INEC machine rejects Obasanjo's fingerprints
It was a frustrating moment for former president Olusegun Obasanjo yesterday as his attempt to register in the ongoing voters' registration was thwarted by the Direct Data Capture (DDC) machine.
Obasanjo who arrived his Ward 11, Ita-Eko, Abeokuta, the state capital at about 11.53 a.m. in company with his wife, Bola had after several rejections of his fingers by the machine offered to come back for the exercise after an overseas trip.
However, the former president who had to wait patiently for about an hour succeeded in registering after an Independent National Electoral Commission (INEC) Information Technology expert arrived the scene at around 12.45 p.m. and performed the registration.
Even with the presence of the INEC officials and the IT expert, the registration took about 20 minutes for the process to be completed, while the state Resident Electoral Commissioner (REC), Mr. Martins Okunfolami and other INEC officials made frantic efforts to register the former president.
Before his eventual registration, when the first DDC machine failed, the INEC team, led by the REC changed its scanner and used two different ones which also disappointed them. Fielding questions from journalists, Obasanjo cautioned Nigerians against castigating INEC over the shaky start of the exercise. According to him, it was normal for a new programme such as the DDC technology-driven voters' registration to experience challenges at initial stage even though he stated that it was too late to call for extension of deadline for the exercise.
'Whenever you are starting a new programme like this, it's likely to have hitches until everybody masters it. Today is the second day. I believe that by the middle of this week, both the people who are carrying out the registration, the technicians, the INEC at the highest level will be able to make this work smoothly.

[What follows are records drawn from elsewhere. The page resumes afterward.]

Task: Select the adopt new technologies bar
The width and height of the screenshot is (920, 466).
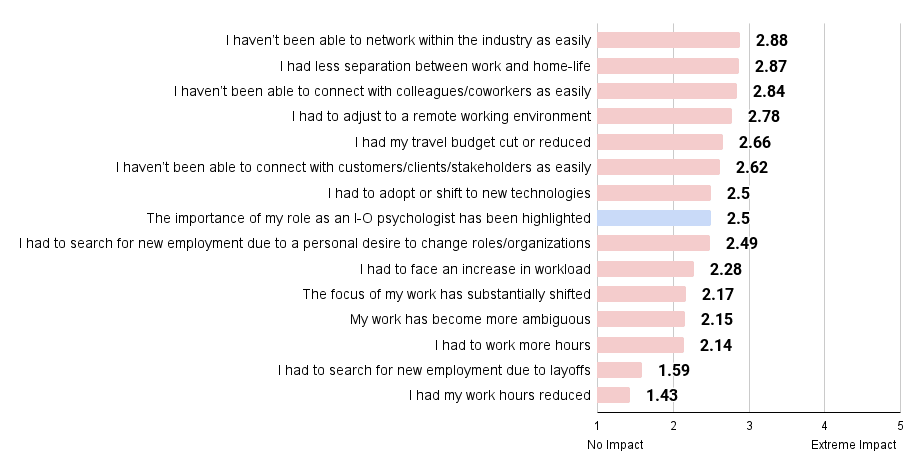Action: pyautogui.click(x=654, y=193)
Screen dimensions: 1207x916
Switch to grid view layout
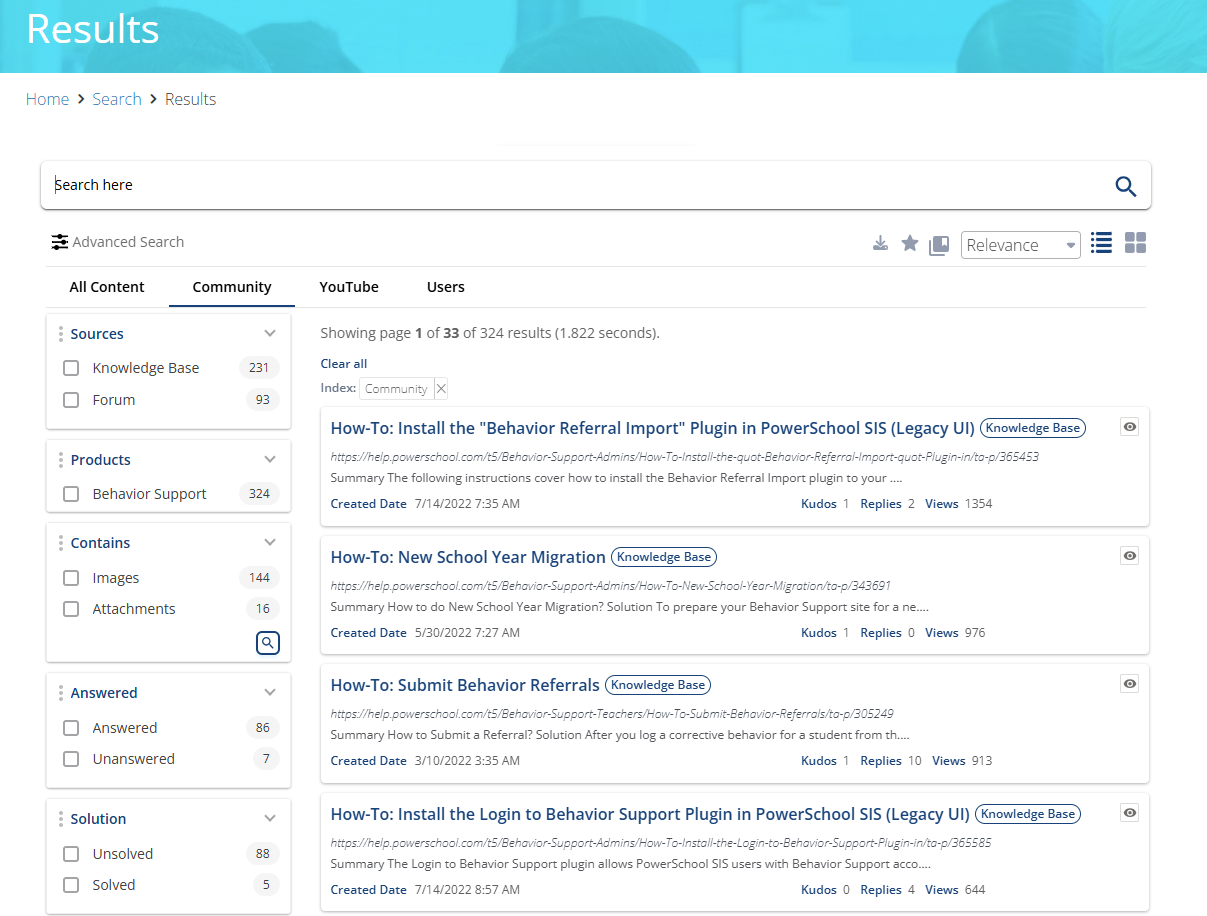(x=1135, y=242)
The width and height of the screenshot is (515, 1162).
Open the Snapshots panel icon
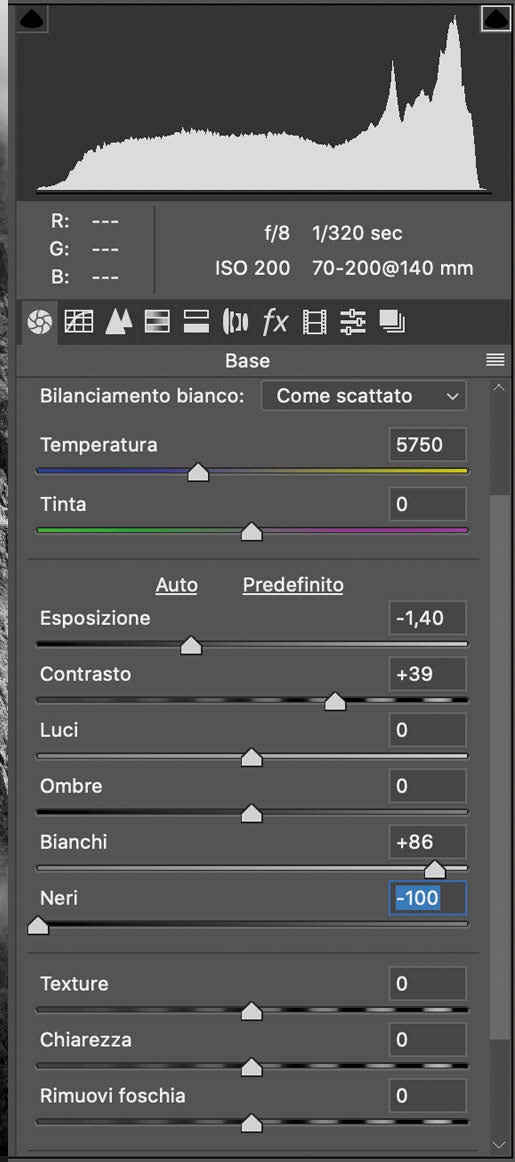[392, 321]
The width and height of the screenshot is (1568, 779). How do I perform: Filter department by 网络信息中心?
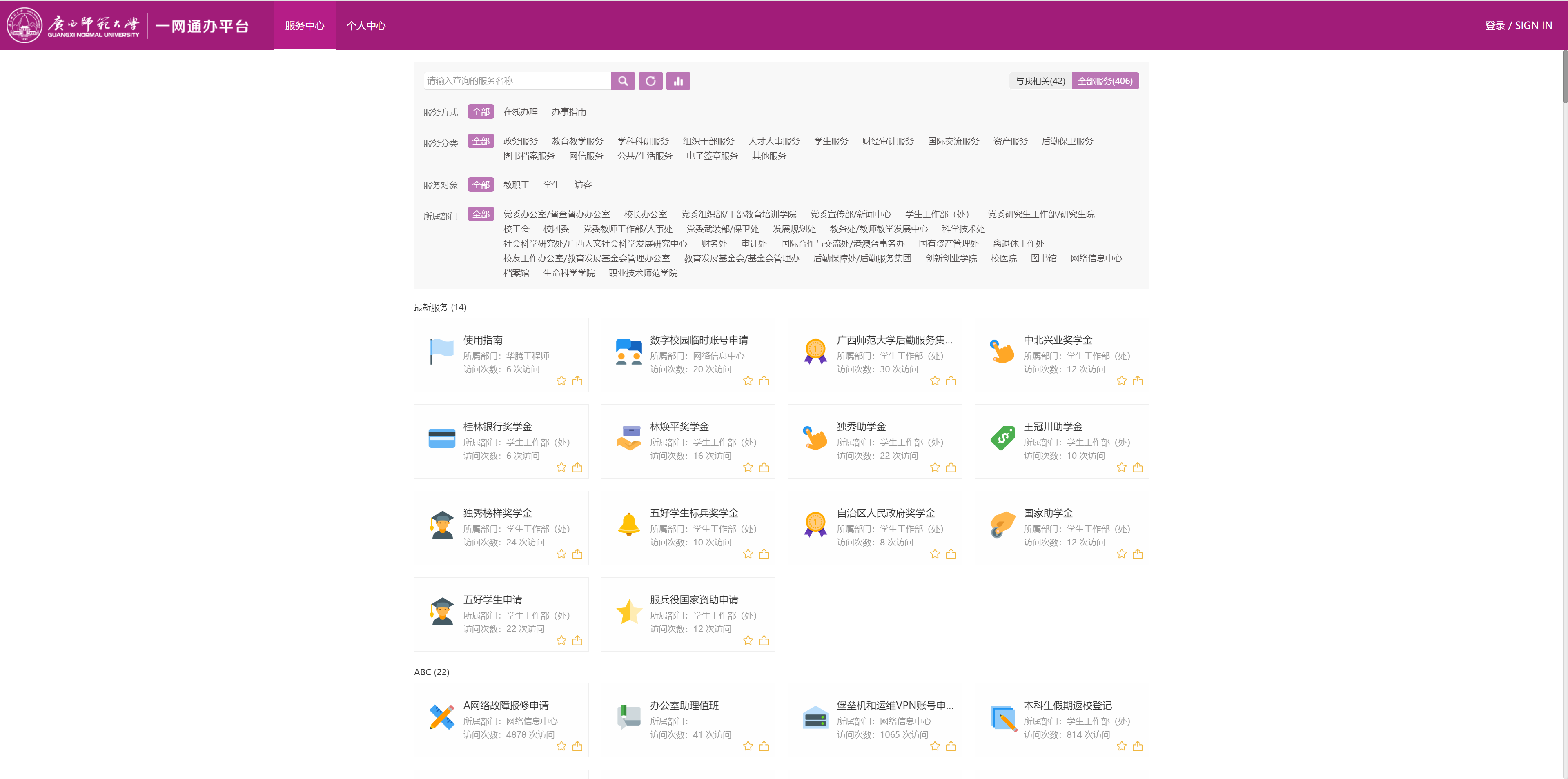point(1096,259)
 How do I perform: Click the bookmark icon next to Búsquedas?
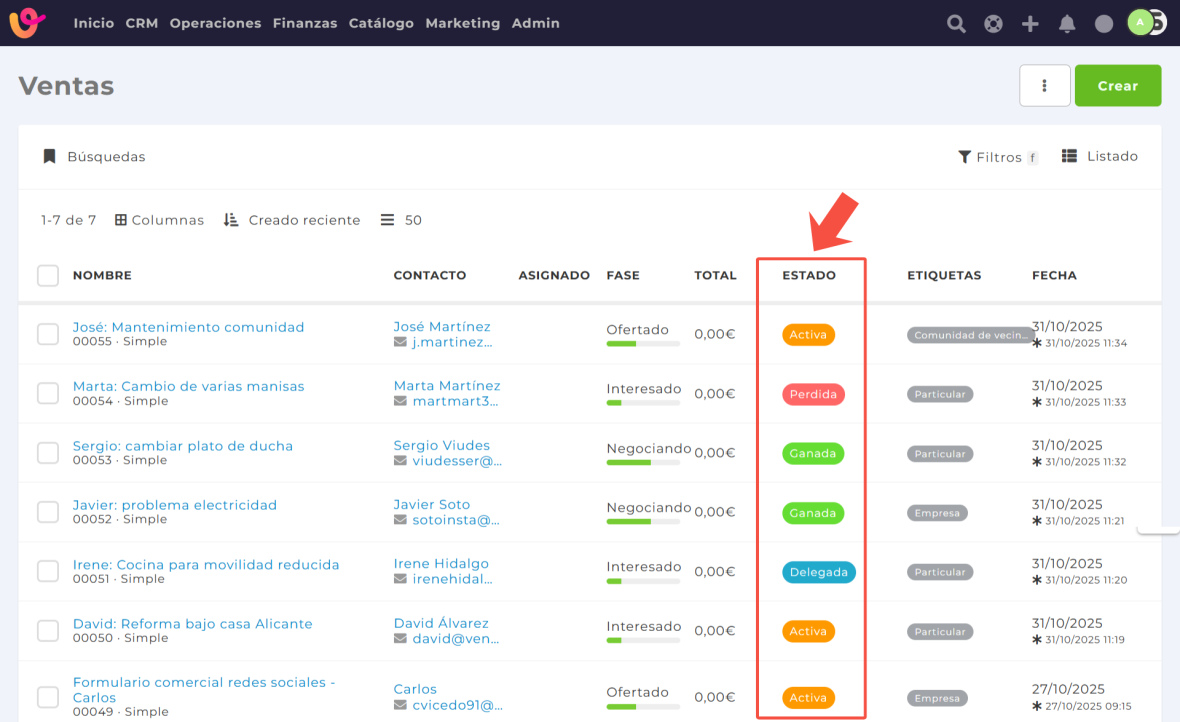tap(49, 157)
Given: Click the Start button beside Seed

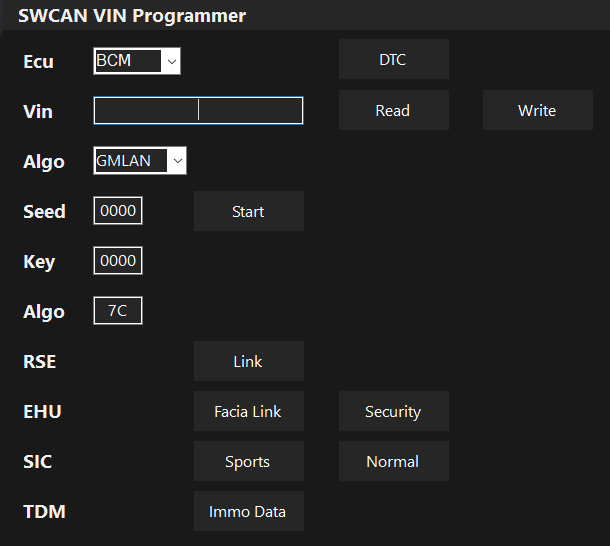Looking at the screenshot, I should pyautogui.click(x=249, y=211).
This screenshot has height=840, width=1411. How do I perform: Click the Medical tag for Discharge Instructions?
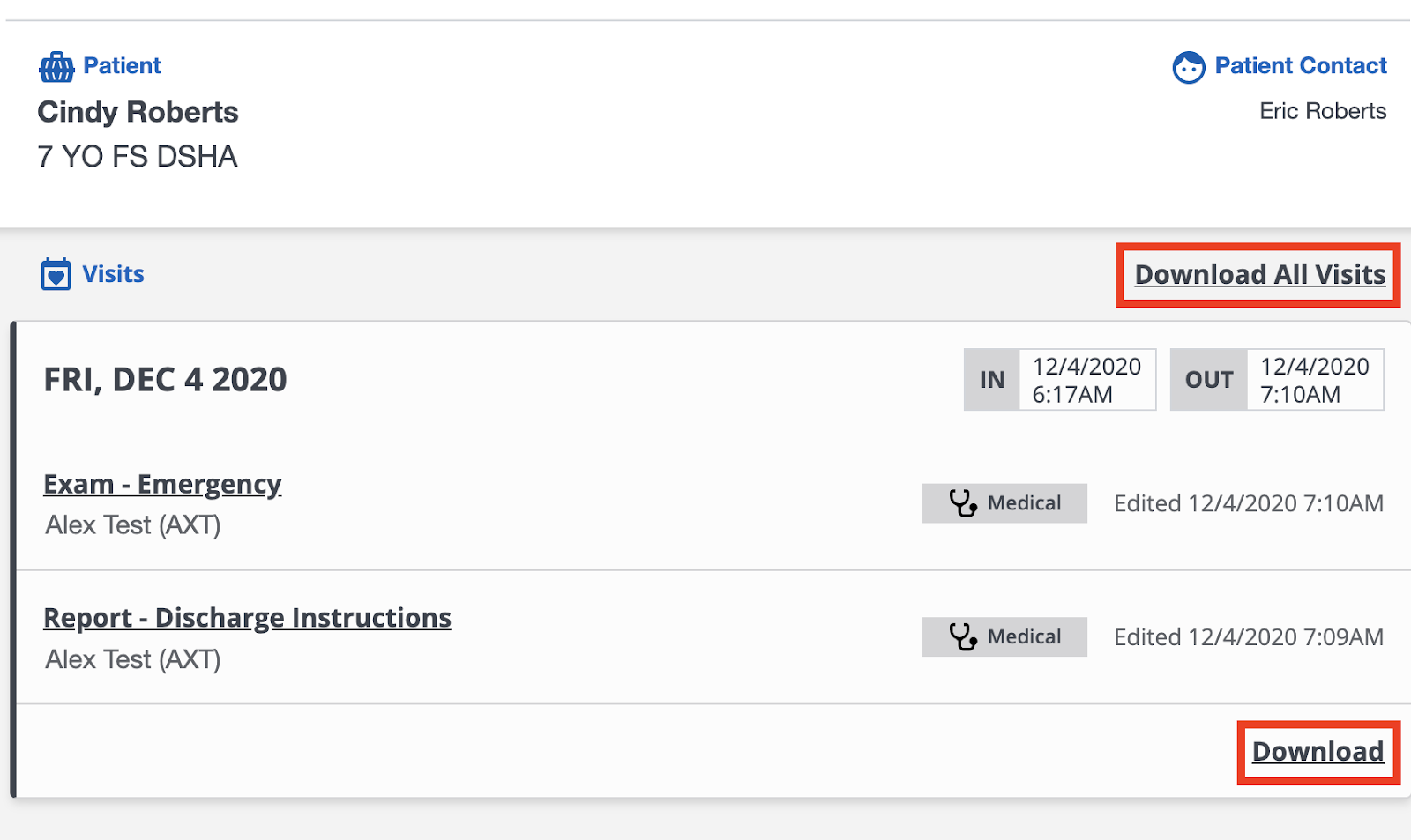click(x=1004, y=636)
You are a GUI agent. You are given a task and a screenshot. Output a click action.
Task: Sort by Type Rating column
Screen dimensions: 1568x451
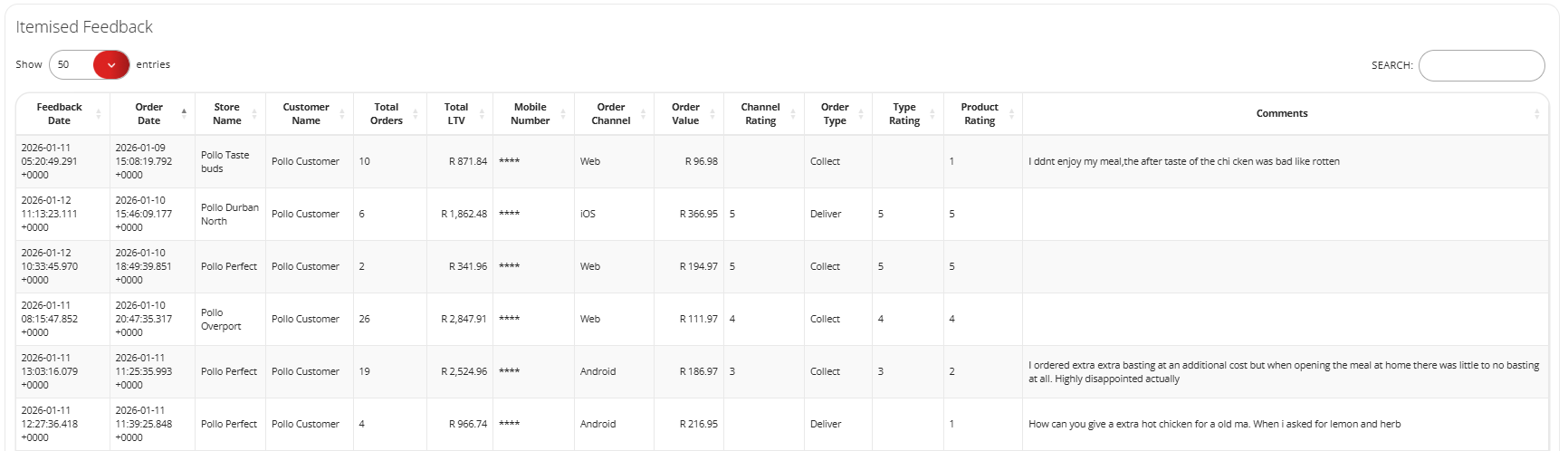click(x=904, y=114)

'So, I don't believe that we should now start to castigate and to condemn. If, of course, by the middle of the week it's not working as it should be, we will all see and then those who designed it would have to advise us how we can go about it. But for now, I believe let's regard this as the hiccup of a new process.' 'Let us not prejudge them, let's give them time to think and rethink if rethinking is necessary,' Obasanjo said.
'Nigerians, be patient and let us all be determined to get ourselves registered. I have said I'm travelling tonight to Cuba, when I return; I will come and sit down here until I am registered. And as I said jocularly, if it is blood that is not running in my vein, I will go for blood transfusion to make sure that I can be registered,' he added.